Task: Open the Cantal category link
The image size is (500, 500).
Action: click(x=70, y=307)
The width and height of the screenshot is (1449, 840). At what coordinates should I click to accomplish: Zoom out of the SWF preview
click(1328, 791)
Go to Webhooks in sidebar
.....
> [What to work on]: All lines from the one that contains "The width and" to the last line above must be given again exactly, with both included and nothing added.

> [Exercise response]:
The width and height of the screenshot is (1449, 840). At what coordinates should I click to accomplish: Zoom out of the SWF preview
click(1328, 791)
Go to Webhooks in sidebar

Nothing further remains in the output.